**Description of the task:** Please work out how many lines in the entries below include the string "Sort", and reply with the number alone.

**Recorded information:**
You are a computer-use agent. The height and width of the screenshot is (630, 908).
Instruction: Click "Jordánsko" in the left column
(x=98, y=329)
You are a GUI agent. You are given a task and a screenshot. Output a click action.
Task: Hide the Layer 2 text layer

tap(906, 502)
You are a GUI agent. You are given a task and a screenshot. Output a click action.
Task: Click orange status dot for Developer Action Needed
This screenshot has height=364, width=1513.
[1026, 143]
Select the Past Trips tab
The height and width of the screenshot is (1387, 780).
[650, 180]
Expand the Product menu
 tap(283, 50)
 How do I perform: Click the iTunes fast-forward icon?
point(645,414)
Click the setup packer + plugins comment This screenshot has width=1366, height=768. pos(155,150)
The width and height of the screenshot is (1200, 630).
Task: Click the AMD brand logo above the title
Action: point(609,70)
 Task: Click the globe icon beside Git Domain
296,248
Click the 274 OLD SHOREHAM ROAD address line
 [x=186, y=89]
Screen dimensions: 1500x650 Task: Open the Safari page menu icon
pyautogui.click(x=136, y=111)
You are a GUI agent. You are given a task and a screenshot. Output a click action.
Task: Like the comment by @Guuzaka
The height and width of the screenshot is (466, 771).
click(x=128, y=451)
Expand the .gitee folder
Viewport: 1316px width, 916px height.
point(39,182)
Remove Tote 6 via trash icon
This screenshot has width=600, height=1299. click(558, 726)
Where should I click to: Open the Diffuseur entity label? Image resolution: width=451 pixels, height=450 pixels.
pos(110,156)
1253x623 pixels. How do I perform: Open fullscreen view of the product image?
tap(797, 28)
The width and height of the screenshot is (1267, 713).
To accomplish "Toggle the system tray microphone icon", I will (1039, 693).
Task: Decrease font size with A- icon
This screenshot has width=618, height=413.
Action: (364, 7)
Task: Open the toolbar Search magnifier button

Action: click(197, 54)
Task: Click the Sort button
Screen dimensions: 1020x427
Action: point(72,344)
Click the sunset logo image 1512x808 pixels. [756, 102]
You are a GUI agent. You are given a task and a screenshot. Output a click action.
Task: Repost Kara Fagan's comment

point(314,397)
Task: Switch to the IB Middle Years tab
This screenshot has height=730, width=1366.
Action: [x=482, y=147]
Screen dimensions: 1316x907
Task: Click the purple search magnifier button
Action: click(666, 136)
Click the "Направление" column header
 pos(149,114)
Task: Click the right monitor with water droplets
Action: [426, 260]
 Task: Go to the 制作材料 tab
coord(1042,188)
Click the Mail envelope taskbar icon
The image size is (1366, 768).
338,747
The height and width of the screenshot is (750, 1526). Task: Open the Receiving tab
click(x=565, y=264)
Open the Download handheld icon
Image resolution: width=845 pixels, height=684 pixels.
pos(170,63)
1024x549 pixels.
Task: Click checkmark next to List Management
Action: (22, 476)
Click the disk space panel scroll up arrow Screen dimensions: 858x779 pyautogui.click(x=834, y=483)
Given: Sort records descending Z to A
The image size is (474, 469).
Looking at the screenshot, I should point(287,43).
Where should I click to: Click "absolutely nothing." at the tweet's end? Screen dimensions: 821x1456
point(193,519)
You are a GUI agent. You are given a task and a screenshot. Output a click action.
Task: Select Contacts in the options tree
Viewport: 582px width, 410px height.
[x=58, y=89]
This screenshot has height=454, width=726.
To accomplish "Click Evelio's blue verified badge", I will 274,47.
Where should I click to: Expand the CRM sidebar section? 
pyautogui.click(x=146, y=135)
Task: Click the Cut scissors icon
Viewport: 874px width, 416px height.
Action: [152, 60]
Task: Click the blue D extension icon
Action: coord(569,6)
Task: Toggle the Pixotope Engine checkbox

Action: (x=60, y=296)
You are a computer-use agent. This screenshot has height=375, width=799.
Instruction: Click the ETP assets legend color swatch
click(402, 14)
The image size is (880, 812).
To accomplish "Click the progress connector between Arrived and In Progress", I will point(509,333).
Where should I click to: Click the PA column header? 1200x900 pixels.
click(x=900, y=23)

**Solution for this problem:** 2